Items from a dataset
- - -
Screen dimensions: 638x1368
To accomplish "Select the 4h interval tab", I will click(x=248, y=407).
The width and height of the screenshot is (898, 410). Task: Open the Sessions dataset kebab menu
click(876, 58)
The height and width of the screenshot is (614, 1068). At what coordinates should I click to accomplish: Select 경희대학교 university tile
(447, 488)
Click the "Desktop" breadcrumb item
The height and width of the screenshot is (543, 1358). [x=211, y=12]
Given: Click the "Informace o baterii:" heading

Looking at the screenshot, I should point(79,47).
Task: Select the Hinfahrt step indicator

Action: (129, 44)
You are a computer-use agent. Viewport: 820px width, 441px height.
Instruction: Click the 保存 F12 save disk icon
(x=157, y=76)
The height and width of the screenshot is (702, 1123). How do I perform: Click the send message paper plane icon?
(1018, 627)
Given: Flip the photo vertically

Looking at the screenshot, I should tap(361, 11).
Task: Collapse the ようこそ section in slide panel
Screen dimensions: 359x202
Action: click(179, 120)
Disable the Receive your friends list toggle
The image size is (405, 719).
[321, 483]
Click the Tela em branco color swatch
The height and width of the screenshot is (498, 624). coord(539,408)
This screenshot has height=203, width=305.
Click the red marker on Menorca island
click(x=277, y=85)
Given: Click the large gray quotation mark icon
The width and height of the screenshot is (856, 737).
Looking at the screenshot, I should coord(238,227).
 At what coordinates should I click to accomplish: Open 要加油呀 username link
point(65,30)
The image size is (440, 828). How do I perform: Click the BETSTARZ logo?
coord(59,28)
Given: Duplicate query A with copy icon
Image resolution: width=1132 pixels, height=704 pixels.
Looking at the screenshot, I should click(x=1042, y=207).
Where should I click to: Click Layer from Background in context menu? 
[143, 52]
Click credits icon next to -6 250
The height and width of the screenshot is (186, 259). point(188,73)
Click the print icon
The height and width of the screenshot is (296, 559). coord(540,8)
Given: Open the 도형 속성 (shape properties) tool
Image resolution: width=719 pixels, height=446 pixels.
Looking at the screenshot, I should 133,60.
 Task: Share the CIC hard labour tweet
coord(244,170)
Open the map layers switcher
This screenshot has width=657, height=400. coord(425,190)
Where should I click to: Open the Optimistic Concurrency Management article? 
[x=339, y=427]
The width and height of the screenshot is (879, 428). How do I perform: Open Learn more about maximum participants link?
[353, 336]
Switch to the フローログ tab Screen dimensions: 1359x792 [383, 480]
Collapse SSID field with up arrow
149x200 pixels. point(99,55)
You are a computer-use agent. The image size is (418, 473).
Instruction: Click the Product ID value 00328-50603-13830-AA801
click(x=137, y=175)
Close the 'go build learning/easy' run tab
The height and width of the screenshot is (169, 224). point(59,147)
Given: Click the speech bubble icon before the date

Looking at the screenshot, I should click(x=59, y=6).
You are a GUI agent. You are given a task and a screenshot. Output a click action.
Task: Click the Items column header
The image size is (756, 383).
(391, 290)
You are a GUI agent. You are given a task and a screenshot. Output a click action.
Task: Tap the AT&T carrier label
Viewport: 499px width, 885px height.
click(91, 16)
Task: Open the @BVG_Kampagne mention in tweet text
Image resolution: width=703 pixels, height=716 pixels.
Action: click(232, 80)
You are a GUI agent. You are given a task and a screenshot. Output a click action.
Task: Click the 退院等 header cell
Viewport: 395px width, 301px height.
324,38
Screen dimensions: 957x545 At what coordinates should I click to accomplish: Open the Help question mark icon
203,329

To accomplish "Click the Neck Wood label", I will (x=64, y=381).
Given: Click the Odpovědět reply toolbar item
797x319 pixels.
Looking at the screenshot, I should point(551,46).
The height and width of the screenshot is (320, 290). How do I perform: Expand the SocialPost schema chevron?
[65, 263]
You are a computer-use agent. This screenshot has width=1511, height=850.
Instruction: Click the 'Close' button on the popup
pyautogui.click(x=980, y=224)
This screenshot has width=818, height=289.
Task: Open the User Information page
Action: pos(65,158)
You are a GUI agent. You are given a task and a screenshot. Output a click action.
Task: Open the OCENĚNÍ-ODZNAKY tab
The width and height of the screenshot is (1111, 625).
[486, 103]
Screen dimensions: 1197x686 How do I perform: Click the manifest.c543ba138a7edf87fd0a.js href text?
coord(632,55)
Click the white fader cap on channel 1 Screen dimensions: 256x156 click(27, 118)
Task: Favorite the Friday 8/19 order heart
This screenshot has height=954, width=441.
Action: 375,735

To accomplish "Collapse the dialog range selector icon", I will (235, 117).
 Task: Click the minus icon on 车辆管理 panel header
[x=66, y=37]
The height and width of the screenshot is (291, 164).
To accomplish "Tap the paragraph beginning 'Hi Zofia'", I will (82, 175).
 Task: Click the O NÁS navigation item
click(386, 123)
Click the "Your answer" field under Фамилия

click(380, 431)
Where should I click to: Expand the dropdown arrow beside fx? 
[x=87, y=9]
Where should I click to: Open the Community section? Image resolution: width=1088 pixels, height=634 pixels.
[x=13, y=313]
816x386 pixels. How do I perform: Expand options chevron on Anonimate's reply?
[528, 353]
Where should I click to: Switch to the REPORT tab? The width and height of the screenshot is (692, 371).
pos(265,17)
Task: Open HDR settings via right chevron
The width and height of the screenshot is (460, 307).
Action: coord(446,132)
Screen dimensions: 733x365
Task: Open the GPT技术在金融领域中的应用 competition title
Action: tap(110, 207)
- - -
Exercise objective: Look above for the line containing "Instruction: Click the 保存 F12 save disk icon" and the line containing "Given: Open the 도형 속성 (shape properties) tool". Transcribe both, with the lines between them, exactly.

Output for this task:
Instruction: Click the 保存 F12 save disk icon
(x=157, y=76)
The height and width of the screenshot is (702, 1123). How do I perform: Click the send message paper plane icon?
(1018, 627)
Given: Flip the photo vertically

Looking at the screenshot, I should tap(361, 11).
Task: Collapse the ようこそ section in slide panel
Screen dimensions: 359x202
Action: click(179, 120)
Disable the Receive your friends list toggle
The image size is (405, 719).
[321, 483]
Click the Tela em branco color swatch
The height and width of the screenshot is (498, 624). coord(539,408)
This screenshot has height=203, width=305.
Click the red marker on Menorca island
click(x=277, y=85)
Given: Click the large gray quotation mark icon
The width and height of the screenshot is (856, 737).
Looking at the screenshot, I should coord(238,227).
 At what coordinates should I click to accomplish: Open 要加油呀 username link
point(65,30)
The image size is (440, 828). How do I perform: Click the BETSTARZ logo?
coord(59,28)
Given: Duplicate query A with copy icon
Image resolution: width=1132 pixels, height=704 pixels.
Looking at the screenshot, I should click(x=1042, y=207).
Where should I click to: Click Layer from Background in context menu? 
[143, 52]
Click credits icon next to -6 250
The height and width of the screenshot is (186, 259). point(188,73)
Click the print icon
The height and width of the screenshot is (296, 559). coord(540,8)
Given: Open the 도형 속성 (shape properties) tool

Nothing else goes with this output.